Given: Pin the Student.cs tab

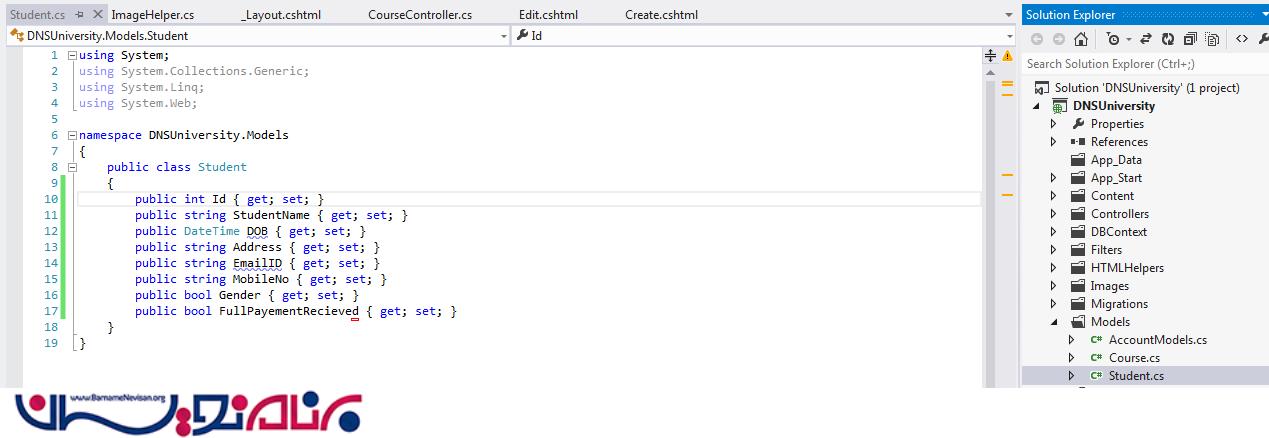Looking at the screenshot, I should 79,15.
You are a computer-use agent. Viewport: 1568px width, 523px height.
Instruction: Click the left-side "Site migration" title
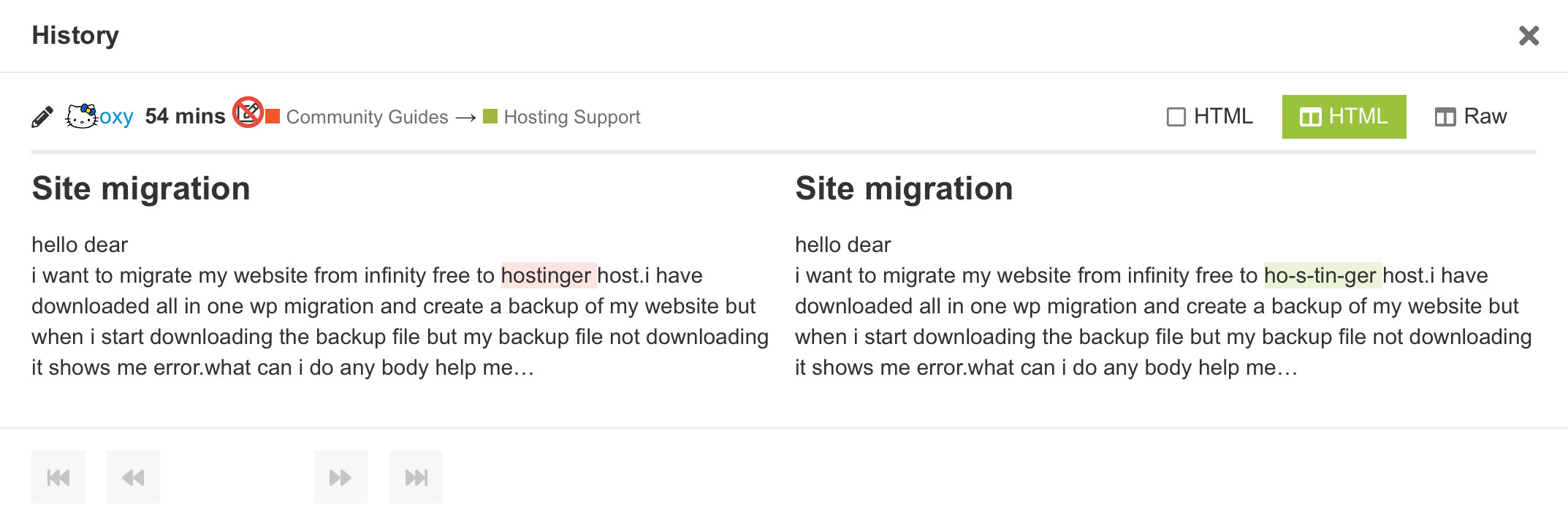[141, 188]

____

Your copy should match the data above exactly, apart from the pictures.

### [Reply to the exercise]
Given: Pin the Student.cs tab

Looking at the screenshot, I should 79,15.
You are a computer-use agent. Viewport: 1568px width, 523px height.
Instruction: Click the left-side "Site migration" title
[141, 188]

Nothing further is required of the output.